• **Source excerpt**:
-- Begin --
Incorrect. The news report states "it ceased making payments toward the $725 million non-recourse CMBS loan".

The term "non-recourse" means that the bank can't go after the owner and is limited to recovering its debt from the collateral.

The term "recourse" means that the bank can go after the owner in a lawsuit for amounts still owed after the collateral is applied to the debt.

The question is, would something like this force them to write down on their GAAP financials the value of any other loans they've extended.

The bank extended the loan, so if the real property is worth less than the amount of the debt, the bank has to write off the balance of the debt on this secured loan. If the bank writes off the loan, it gets a tax deduction in the amount of the write off, however. The written off debt is also taxable income to Park Hotels & Resorts Inc. to the extent that the company as a whole is not insolvent.

In California, the "default rule" is that the owner occupied residential mortgages are non-recourse loans, but that loans secured by personal property and other mortgages are recourse loans. Unlike California and about four other states, owner occupied residential mortgages in other U.S. states are also recourse by default.
-- End --
• **Set of tasks**:
#1 From the passage on recourse loans, reproduce word for word the span that begins at the words "The question is, would" and ends after the words "is not insolvent.".
#2 Translate this sentence from the passage on recourse loans into Spanish: "The term "non-recourse" means that the bank can't go after the owner and is limited to recovering its debt from the collateral."

• **Given information**:
-- Begin --
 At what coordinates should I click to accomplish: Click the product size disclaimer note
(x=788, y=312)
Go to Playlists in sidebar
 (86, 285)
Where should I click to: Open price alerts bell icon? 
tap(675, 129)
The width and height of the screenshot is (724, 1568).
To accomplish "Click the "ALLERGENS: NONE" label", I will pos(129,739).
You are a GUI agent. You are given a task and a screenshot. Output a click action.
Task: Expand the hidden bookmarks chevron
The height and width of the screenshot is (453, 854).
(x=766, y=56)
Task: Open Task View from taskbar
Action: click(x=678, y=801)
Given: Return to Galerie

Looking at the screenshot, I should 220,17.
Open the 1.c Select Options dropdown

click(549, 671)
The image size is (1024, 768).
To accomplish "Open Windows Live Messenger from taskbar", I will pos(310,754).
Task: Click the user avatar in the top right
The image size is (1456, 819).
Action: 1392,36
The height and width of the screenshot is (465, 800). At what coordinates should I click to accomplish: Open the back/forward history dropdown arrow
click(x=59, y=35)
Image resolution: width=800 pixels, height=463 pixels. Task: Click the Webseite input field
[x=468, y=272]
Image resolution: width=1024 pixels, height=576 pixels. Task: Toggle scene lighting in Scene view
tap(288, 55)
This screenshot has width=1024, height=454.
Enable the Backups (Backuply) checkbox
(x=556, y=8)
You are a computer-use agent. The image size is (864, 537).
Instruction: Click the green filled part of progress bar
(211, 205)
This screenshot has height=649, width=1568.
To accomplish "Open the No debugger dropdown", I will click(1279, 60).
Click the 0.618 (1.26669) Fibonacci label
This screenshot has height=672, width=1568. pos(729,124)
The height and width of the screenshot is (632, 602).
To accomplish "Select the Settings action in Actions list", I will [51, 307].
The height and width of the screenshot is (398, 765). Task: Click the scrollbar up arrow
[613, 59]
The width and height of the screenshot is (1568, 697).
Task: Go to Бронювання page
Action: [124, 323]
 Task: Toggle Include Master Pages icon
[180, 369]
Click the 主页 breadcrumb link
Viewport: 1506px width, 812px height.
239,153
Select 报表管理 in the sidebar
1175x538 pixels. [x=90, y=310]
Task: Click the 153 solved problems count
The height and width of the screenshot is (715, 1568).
-- End --
• **Outputs for the tasks**:
#1
The question is, would something like this force them to write down on their GAAP financials the value of any other loans they've extended.

The bank extended the loan, so if the real property is worth less than the amount of the debt, the bank has to write off the balance of the debt on this secured loan. If the bank writes off the loan, it gets a tax deduction in the amount of the write off, however. The written off debt is also taxable income to Park Hotels & Resorts Inc. to the extent that the company as a whole is not insolvent.

#2 El término «sin recurso» significa que el banco no puede ir contra el propietario y se limita a recuperar su deuda a partir de la garantía.